## Requests
1 – Decide whether each statement below agrees with the passage about Neale R. Stoner: (a) he was head men's basketball coach at the University of California, San Diego from 1966 to 1969; (b) he earned his master's degree from Orange County State College; (c) he shot 90% from the free throw line in the 1960–61 season. Answer yes or no for each and quote the words of the passage that decide it.
2 – Quote the passage about Neale R. Stoner starting at "Playing career" and ending at "free throw line.".
3 – According to the passage about Neale R. Stoner, who coached the first Orange County State College men's basketball squad?

───── Passage

Neale R. Stoner (1936 – February 14, 2023) was an American college athletics coach and administrator. He served as the head men's basketball coach at the University of California, San Diego from 1966 to 1969 and at California Polytechnic State University from 1969 to 1972, compiling a career college basketball coaching record of 86–65. Stoner was the athletic director at California State University, Fullerton from 1972 to 1979 and at the University of Illinois at Urbana–Champaign from 1980 to 1988.

Education
Stoner attended Montebello High School and Fullerton Junior College.  He graduated from Orange County State College in 1962 and received a Master of Education from California Polytechnic State University in 1975.

Playing career
At Orange County State College—now known as California State University, Fullerton—Stoner played two years (1961 and 1962 seasons) on both the varsity men's basketball squad and tennis team. He played on the first Orange County State College men's basketball squad in the 1960–61 season, coached by Alex Omalev, which had a record 16–14. In 30 games played that season he averaged 13.9 points per game, scored 418 points total, and shot 84% from the free throw line.

──────────
───── Data

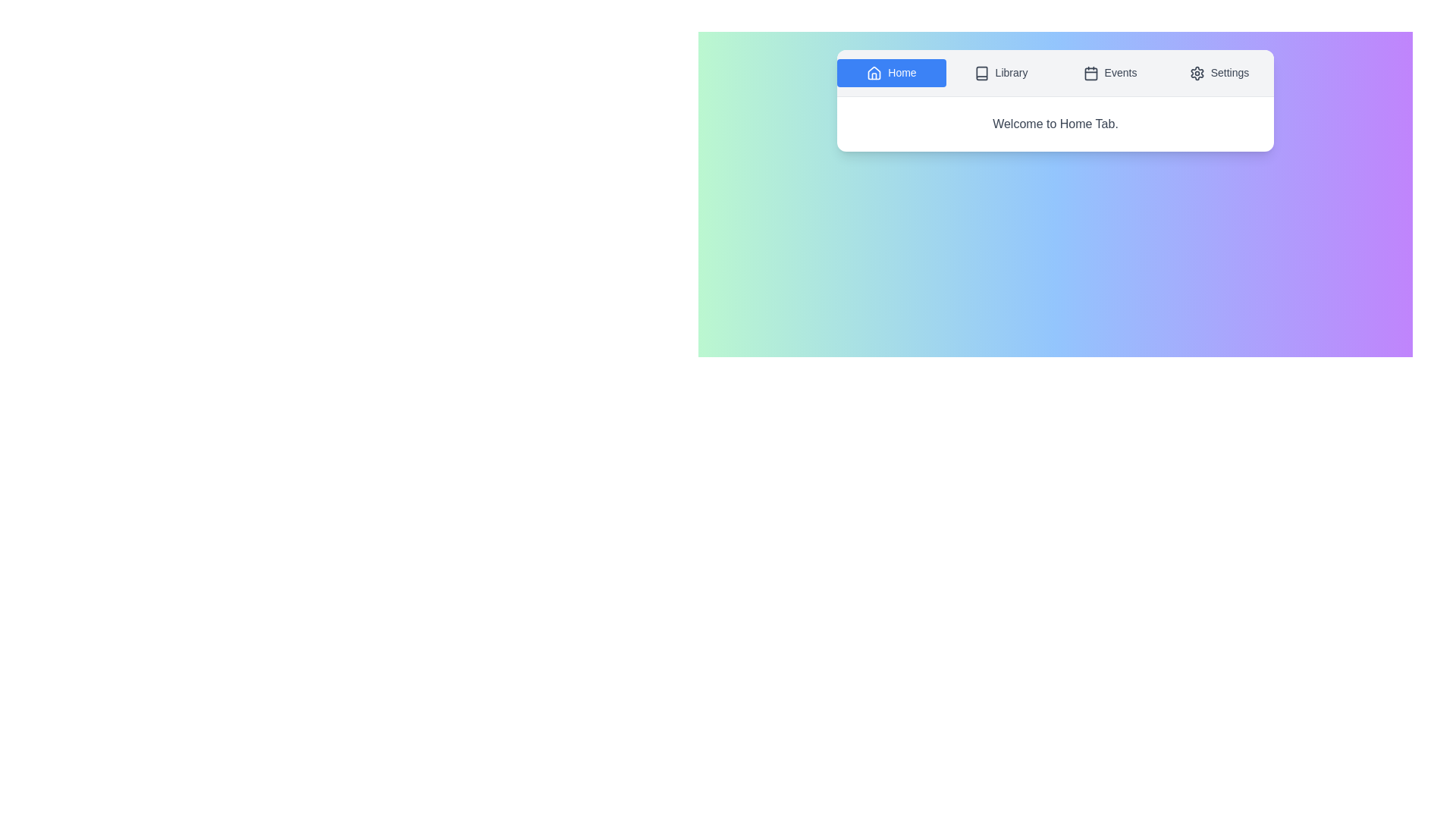  Describe the element at coordinates (1055, 122) in the screenshot. I see `the welcome message static text element located below the navigation bar in the 'Home' section of the application` at that location. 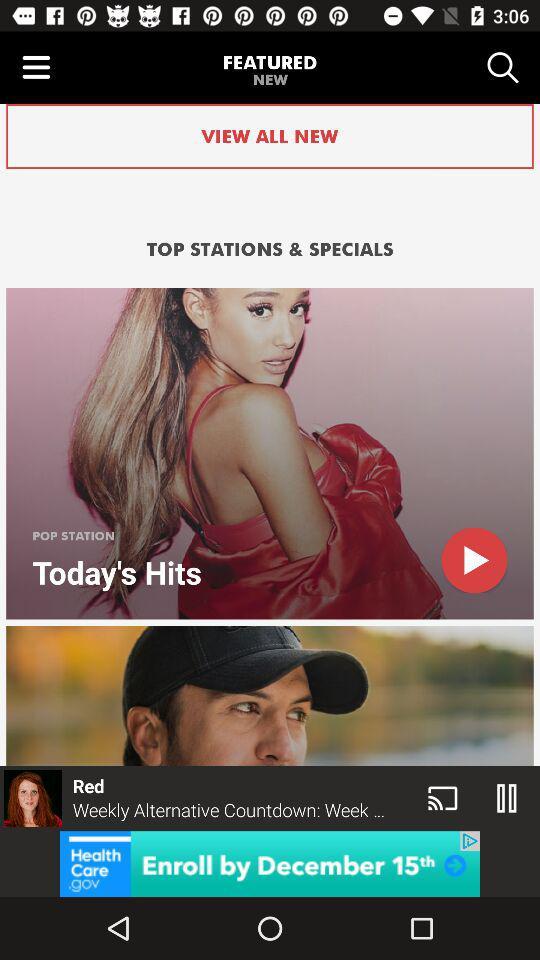 I want to click on the pause icon, so click(x=507, y=798).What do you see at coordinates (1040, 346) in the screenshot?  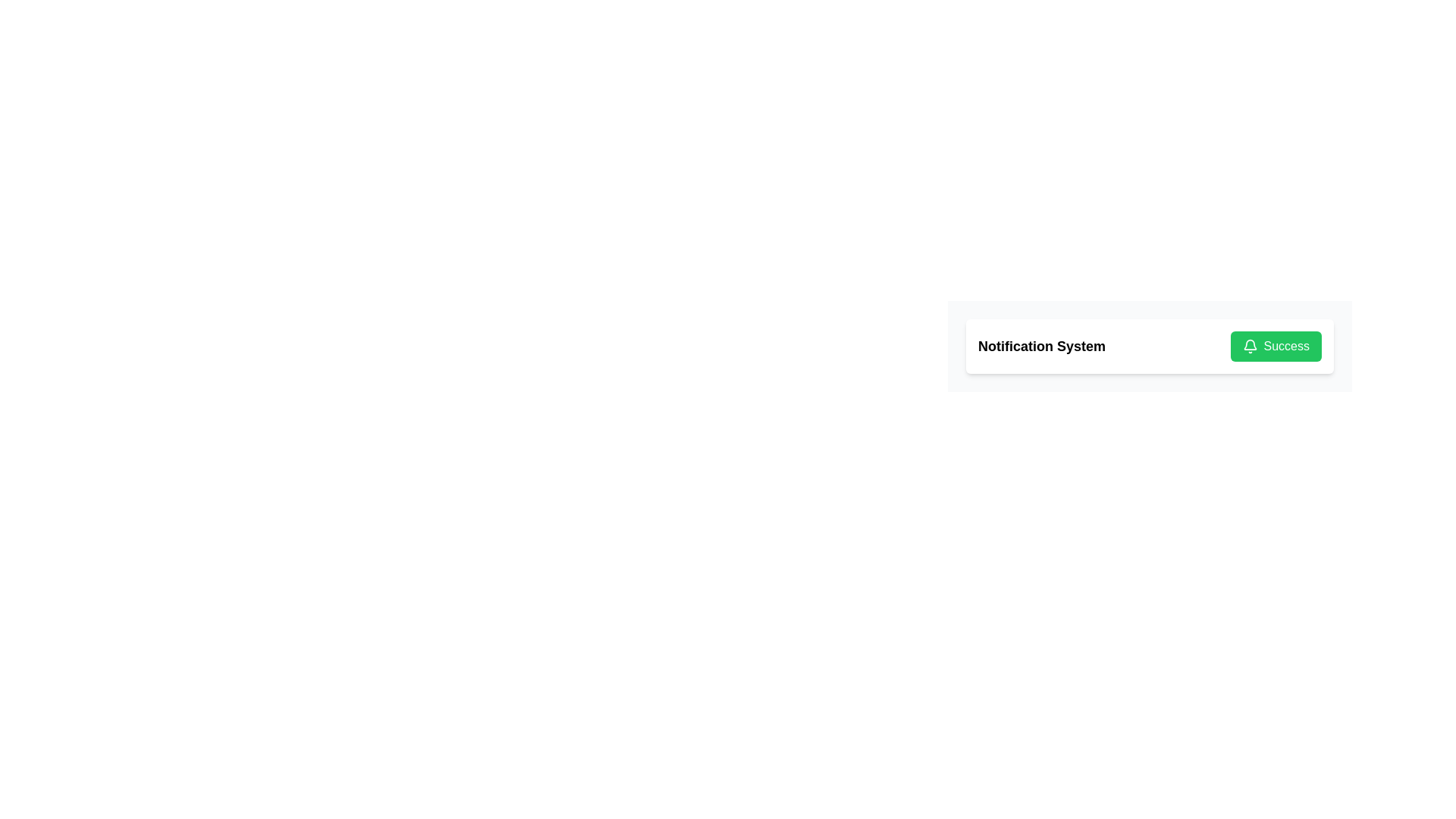 I see `the static text element that reads 'Notification System', which is displayed in a bold and large black font on a white background` at bounding box center [1040, 346].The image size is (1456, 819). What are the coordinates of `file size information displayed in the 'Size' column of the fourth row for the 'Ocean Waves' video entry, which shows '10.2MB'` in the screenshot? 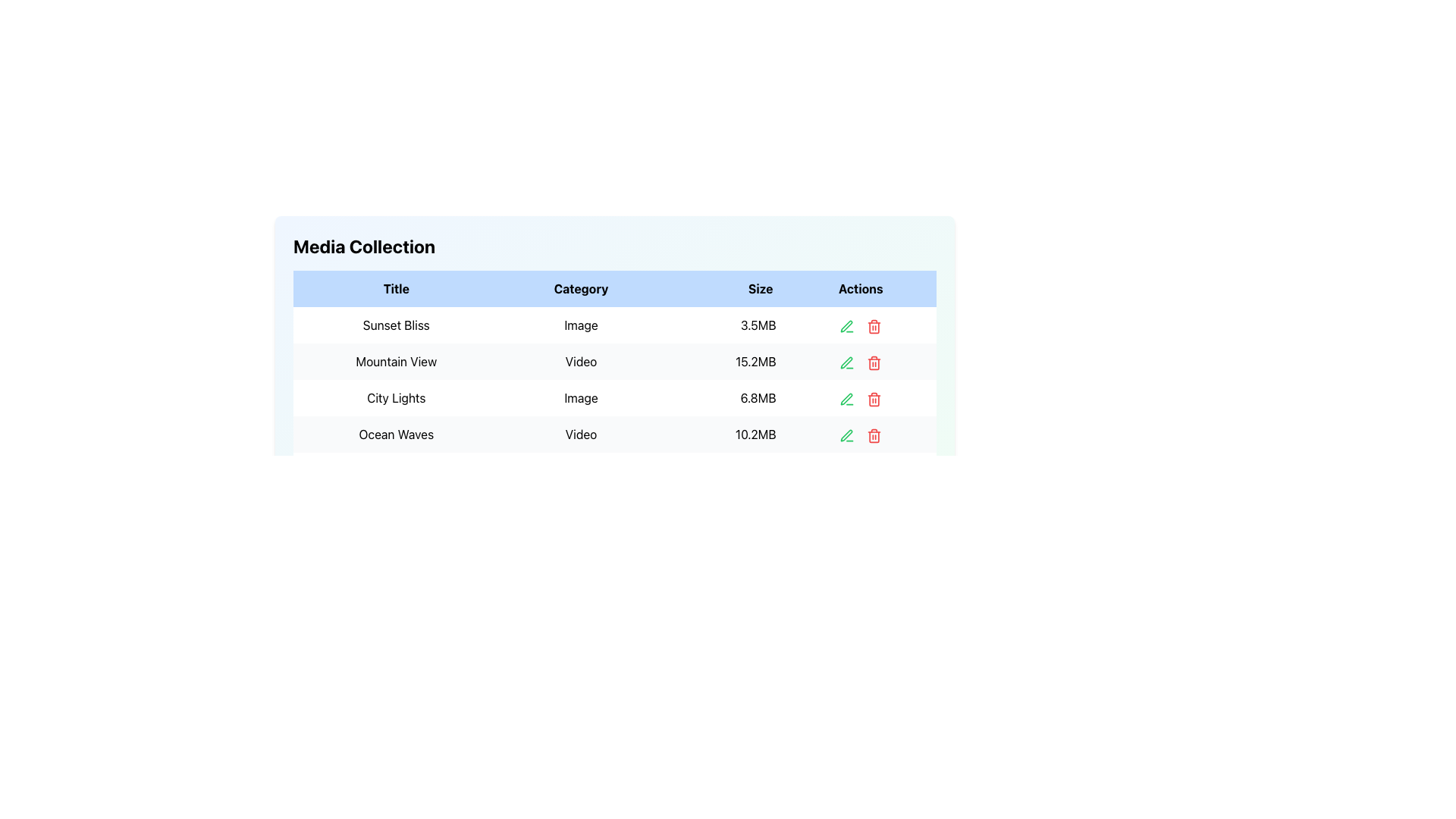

──────────

## Responses
1 –
(a) Yes: "He served as the head men's basketball coach at the University of California, San Diego from 1966 to 1969"
(b) No: "received a Master of Education from California Polytechnic State University in 1975"
(c) No: "shot 84% from the free throw line"

2 –
Playing career
At Orange County State College—now known as California State University, Fullerton—Stoner played two years (1961 and 1962 seasons) on both the varsity men's basketball squad and tennis team. He played on the first Orange County State College men's basketball squad in the 1960–61 season, coached by Alex Omalev, which had a record 16–14. In 30 games played that season he averaged 13.9 points per game, scored 418 points total, and shot 84% from the free throw line.

3 – Alex Omalev